### PASSAGE PROVIDED:
━━━━━━━━━━

Someone should have scheduled a test event …in Jan Molby’s head. 

 

The Liverpool Echo have a column running by a former player that used to drink in pubs very close to where I once had the misfortune to reside, on Merseyside.

‘Heavy legged’ says Jan Molby, describing Harry Kane.

‘Heavy lagged’ is me describing Molby after watching him one more than one occasion being on the receiving end of a close to never ending stream of ‘Ah no, well in lad, I’ll get this one mate’…

Unkind?

Well Harry Kane has his faults, but does this sound even vaguely accurate?

“He reminds me a bit of Alan Shearer. He’s not a razor sharp striker but he works very hard and always gets there.”

Shearer was undoubtedly a goalscoring menace, but I really am struggling to see how Molby has otherwise made this comparison.

Talk of Harry Kane’s exhaustion, goal famine and fatigue have always proved inaccurate – and I don’t spout this as some zealous fan – I say it quite soberly, because it is evidence based.

Kane is incapable of saying no.

We know that. So sometimes it catches up with him.

However he appears to approach all the competitive disciplines in his life with the same determination to succeed.

Harry was mocked for promoting some mobile device or other recently, because of the supposed staged nature of his interest in online games – but he wants to win – even on a gaming App.

It’s been reported that for even the most causal of golf games with pals, Kane arrives in the correct garb and ready to compete.

We’ve watched Harry plateau before, and he always returns.

For the opposition, somewhat like a recurring nightmare.

 

If I were Molby, I’d stick to barstool anecdotes of yesteryear and give the punditry a pass.

━━━━━━━━━━

### DATASET EXCERPT:
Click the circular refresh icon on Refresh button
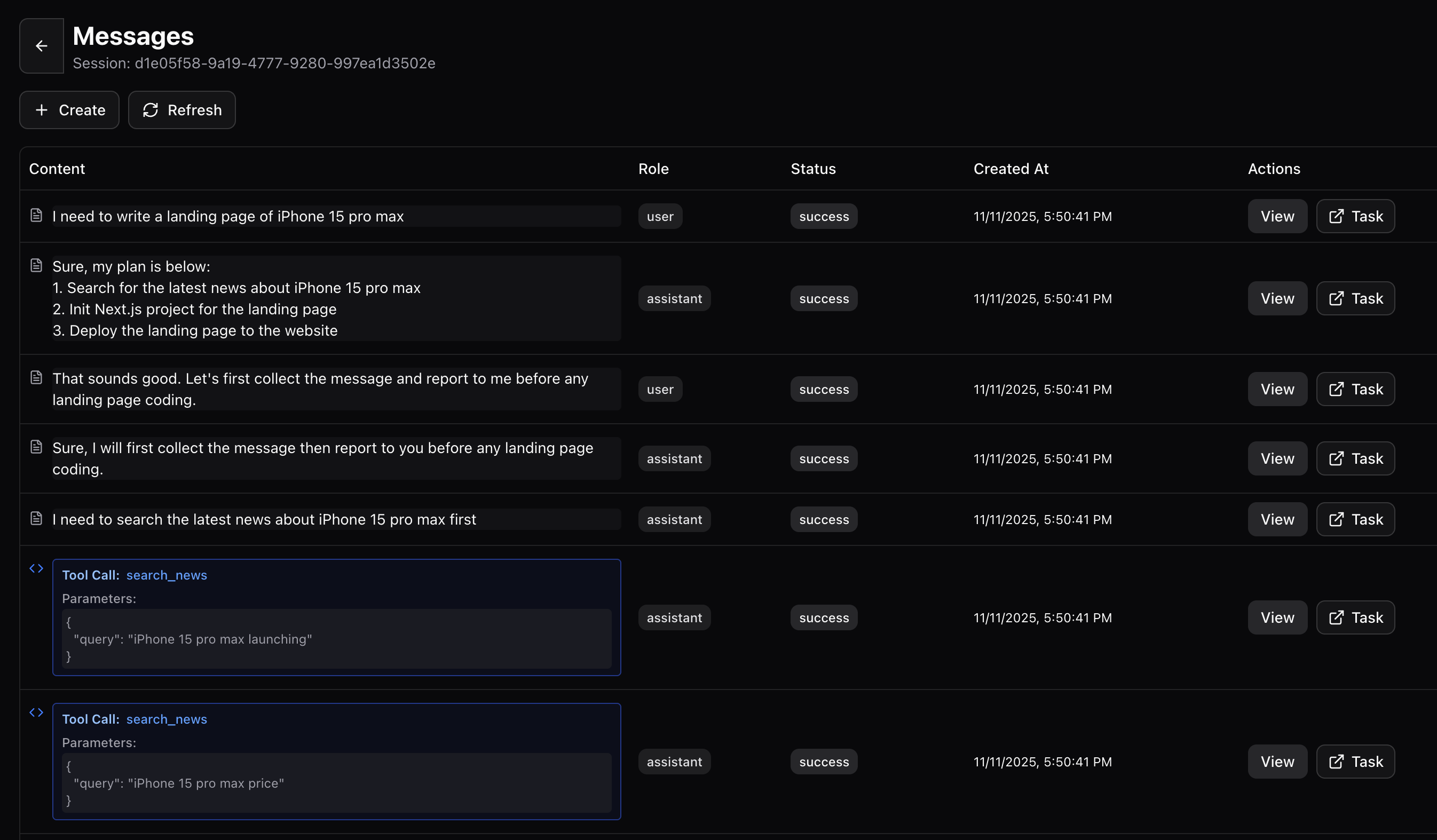The width and height of the screenshot is (1437, 840). coord(150,110)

━━━━━━━━━━

### REQUEST:
Using the passage about Jan Molby and Harry Kane, answer the following:
(a) What two-word phrase does Molby use to describe Kane?
(b) Which player does Molby say Kane reminds him of?
(c) In which sport is Kane reported to arrive in the correct garb even for casual games with pals?

### COMPLETE RESPONSE:
(a) "Heavy legged"
(b) Alan Shearer
(c) Golf